European Politics and Public Policy
European politics at the supranational and national levels is another area of interest.
In an article published in European Union Politics, Jeff Frieden and I investigate the effects of the Euro-crisis on Europeans’ confidence in government. We find that Europeans’ trust in political institutions has dropped precipitously since the onset of the Euro-crisis, and that trust has declined the most within the countries and among workers most adversely affected. Drawing from an extensive analysis of 600,000 responses to 23 waves of the Eurobarometer, we show that economic, more than cultural or political factors, explain the acute, asymmetrical decline in citizen trust observed over the last decade. The most cited article published in European Union Politics over the last three years, the research has been used by the European Commission and Brookings Institution.
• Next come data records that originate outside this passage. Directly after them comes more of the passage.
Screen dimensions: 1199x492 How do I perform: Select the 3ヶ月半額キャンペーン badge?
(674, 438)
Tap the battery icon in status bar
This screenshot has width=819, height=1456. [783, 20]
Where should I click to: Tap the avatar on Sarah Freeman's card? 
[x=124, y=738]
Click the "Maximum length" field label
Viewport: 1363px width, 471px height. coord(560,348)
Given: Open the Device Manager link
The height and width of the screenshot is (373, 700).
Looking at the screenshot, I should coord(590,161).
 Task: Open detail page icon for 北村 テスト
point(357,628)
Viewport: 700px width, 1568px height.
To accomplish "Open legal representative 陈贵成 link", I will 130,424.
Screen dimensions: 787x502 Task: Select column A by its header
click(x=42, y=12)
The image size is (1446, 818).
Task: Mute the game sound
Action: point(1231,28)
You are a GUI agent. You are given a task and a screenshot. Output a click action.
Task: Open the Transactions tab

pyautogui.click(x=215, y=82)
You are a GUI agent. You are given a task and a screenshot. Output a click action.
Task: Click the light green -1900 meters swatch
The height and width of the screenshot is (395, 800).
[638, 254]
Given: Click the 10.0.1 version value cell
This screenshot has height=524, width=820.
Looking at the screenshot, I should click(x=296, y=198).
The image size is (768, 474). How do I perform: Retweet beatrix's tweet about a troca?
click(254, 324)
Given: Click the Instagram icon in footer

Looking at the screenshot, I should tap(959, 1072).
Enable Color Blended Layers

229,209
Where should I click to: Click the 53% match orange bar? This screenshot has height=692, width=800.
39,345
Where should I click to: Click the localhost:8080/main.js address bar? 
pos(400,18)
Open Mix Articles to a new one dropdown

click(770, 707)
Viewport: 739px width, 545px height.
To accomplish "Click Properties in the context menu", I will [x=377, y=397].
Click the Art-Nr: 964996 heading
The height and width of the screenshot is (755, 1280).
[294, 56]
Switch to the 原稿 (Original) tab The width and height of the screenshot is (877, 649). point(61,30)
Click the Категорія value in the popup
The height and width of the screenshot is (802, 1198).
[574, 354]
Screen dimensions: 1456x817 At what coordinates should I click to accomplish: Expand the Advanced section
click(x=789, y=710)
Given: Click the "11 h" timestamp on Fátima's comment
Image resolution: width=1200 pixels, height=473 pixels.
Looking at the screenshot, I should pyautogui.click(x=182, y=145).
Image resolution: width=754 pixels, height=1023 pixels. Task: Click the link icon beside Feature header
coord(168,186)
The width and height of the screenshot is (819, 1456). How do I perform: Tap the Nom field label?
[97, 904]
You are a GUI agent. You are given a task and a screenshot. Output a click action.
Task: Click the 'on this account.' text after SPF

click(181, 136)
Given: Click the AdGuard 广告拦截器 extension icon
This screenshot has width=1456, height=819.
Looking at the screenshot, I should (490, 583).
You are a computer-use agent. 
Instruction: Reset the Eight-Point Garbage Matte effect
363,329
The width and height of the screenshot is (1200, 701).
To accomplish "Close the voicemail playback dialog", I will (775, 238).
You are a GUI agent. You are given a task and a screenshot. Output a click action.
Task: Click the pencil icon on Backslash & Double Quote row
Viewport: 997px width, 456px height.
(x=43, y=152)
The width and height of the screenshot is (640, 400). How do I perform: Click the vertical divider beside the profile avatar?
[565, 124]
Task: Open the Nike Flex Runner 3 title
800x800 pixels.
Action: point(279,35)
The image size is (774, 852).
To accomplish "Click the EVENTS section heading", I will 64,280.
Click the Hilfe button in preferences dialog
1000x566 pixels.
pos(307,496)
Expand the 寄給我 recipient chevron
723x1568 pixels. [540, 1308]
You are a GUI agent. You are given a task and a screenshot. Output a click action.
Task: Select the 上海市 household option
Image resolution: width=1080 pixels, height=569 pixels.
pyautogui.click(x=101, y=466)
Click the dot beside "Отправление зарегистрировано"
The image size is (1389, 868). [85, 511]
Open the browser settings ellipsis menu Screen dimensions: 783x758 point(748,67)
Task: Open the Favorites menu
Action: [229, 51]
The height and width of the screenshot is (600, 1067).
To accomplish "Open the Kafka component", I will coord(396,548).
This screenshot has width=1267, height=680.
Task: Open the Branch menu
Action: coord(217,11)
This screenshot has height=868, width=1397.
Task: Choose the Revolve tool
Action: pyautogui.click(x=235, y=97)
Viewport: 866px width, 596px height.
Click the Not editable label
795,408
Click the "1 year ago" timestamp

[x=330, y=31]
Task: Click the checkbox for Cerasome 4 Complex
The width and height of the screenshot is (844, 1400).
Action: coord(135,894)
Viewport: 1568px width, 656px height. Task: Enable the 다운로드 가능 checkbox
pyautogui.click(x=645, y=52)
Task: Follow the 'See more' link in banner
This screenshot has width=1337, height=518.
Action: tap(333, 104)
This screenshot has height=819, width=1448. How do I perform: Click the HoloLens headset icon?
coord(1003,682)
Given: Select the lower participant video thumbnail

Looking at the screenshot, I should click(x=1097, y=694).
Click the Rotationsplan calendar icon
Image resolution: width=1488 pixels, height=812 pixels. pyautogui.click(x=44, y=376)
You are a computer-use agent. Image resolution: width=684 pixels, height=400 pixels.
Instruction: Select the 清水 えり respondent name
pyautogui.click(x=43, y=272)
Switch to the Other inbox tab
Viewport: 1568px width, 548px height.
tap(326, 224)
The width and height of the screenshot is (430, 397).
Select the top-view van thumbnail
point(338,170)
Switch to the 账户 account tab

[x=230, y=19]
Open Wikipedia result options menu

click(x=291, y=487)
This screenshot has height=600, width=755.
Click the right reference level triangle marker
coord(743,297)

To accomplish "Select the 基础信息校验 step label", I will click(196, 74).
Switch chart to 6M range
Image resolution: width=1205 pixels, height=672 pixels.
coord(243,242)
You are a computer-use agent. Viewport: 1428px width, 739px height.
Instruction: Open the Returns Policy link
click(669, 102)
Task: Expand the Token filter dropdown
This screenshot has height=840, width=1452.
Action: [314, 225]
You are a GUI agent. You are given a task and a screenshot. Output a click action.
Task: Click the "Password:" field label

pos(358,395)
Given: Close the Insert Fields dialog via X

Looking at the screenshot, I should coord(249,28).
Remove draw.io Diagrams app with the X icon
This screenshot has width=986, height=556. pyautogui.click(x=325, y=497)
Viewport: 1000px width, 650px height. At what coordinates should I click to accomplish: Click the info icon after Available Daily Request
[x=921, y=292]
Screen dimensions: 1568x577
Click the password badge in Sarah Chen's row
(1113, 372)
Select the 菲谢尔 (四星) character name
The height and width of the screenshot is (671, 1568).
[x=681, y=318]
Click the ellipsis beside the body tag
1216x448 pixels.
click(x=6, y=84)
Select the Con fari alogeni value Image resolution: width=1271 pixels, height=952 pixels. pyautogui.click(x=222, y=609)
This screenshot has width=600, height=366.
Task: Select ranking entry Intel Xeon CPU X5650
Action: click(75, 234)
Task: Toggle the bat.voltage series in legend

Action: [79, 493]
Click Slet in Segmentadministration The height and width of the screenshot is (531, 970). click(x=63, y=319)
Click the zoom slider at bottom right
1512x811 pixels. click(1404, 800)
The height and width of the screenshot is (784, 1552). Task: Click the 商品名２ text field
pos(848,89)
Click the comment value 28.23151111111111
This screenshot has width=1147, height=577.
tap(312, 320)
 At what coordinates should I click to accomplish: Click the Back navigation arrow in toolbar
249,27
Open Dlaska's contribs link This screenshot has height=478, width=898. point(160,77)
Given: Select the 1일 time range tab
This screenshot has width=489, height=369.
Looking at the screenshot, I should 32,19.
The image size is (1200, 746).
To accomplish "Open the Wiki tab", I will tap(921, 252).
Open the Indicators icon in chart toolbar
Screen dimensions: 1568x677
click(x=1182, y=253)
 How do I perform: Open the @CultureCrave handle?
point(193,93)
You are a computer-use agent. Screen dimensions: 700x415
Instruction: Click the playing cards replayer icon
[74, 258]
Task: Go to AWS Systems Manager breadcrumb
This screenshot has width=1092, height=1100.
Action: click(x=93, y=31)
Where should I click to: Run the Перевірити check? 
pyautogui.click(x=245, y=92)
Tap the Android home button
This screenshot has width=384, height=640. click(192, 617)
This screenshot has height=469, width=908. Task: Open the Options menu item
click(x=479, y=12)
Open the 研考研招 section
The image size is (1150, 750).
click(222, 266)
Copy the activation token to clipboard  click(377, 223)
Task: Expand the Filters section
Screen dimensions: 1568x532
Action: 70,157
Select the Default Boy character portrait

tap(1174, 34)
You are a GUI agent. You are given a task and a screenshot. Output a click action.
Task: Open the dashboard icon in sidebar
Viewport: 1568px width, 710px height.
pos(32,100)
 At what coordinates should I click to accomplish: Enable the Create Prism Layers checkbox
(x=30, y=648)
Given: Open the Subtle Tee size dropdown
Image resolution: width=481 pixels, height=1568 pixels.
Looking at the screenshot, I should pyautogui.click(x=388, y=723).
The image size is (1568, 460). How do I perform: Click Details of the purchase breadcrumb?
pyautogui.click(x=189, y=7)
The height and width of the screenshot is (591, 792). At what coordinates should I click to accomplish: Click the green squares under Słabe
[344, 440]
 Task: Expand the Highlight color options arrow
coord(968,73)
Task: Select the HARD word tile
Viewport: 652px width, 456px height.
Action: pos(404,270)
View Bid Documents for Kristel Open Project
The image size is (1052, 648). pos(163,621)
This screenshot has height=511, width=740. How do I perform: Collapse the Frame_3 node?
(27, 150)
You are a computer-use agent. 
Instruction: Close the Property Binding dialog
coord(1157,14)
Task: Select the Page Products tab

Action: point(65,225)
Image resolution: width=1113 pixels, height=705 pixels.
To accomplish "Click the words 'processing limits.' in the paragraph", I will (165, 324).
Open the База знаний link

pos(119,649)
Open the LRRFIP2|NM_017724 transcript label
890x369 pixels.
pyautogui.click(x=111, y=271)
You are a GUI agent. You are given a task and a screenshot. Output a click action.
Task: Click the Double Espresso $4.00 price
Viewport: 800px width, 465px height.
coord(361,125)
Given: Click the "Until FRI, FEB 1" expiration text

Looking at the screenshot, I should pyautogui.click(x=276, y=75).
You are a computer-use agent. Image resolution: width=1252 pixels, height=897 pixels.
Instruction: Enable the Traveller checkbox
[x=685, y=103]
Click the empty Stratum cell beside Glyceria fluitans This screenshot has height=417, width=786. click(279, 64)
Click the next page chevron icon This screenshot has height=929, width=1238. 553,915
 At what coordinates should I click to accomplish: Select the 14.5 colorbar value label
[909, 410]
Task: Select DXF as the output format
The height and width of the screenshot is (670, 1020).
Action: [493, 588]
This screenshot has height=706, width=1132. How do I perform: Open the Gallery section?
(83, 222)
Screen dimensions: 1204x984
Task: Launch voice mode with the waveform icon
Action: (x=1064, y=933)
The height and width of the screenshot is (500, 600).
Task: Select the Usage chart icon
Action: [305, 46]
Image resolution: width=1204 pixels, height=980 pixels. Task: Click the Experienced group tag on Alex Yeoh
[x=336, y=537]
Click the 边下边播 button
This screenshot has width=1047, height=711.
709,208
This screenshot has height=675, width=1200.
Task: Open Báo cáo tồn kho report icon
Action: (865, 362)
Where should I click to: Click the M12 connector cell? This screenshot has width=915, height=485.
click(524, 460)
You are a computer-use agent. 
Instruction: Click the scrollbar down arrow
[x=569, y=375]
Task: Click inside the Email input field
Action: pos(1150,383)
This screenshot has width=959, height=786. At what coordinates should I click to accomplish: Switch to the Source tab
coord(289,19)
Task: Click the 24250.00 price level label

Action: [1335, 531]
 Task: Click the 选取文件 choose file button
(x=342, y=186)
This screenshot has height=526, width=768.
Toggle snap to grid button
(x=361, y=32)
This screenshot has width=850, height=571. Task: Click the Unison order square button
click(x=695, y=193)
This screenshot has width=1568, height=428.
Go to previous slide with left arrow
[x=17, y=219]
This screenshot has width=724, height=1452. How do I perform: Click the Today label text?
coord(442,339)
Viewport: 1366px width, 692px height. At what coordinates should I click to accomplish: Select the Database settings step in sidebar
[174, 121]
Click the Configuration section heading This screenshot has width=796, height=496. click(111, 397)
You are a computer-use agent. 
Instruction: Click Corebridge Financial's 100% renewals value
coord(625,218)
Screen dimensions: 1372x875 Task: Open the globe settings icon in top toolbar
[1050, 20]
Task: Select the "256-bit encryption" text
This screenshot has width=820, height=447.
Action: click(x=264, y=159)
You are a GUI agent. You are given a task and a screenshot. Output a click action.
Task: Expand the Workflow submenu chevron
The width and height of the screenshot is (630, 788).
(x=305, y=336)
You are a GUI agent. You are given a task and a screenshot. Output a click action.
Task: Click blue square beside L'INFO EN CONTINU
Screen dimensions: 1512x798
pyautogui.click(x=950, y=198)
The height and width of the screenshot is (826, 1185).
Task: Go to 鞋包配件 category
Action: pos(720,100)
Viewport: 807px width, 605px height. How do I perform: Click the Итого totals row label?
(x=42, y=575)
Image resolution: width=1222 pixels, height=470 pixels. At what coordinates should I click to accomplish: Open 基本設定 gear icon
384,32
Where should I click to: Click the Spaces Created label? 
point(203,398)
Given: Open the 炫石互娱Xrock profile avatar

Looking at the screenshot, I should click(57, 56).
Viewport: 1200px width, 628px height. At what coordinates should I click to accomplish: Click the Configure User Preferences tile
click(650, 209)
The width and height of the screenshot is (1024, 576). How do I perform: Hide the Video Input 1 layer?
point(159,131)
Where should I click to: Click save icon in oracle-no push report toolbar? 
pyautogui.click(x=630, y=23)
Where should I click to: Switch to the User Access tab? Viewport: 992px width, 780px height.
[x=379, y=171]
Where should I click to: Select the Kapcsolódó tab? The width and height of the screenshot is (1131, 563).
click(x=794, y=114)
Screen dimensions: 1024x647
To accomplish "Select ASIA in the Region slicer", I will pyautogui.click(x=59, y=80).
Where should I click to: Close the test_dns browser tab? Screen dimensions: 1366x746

In another article for European Union Politics published in 2021, we have conducted a more in-depth analysis of the economic determinants of support for the EU regime. Examining a quarter century of Eurobarometer responses, we find that utilitarian considerations at both the national and individual levels remain important predictors of support for the EU regime even as national identity has also played an increasingly important role. Where macro-economic conditions are favorable compared to historical patterns, and where individuals have occupational positions that experienced more relative benefit from integration, citizens express more support for membership and more satisfaction with EU democracy. The findings point to the continuing relevance of economic interests in explaining public support for the European project as well as the difficulty of disentangling utilitarian and identitarian explanations.
In a working paper with Jeffry Frieden, I examine whether labor market spending affects support for populist political parties opposed to European integration and globalization. Examining a panel of nearly 200 elections held in western Europe from 1990-2017 and analyzing pooled cross-sectional data from eight waves of the European Social Survey, we find evidence that populist parties are less successful where public spending on welfare is higher and has been cut less substantially from historical levels. We find evidence that populist parties fare worse where countries spend more on social support, and where spending has not been reduced from historical levels. Austerity, particularly when aimed at labor market programs that compensate individuals for unemployment, sickness or disability, is strongly associated with increased support for populist parties. This effect is pronounced among those individuals who have previously been unemployed for at least three months and within households that are facing adverse economic circumstances. The growing strength of populist political parties is rooted in a complex set of long-term economic, social, and cultural factors, but appropriate social policies may moderate their appeal.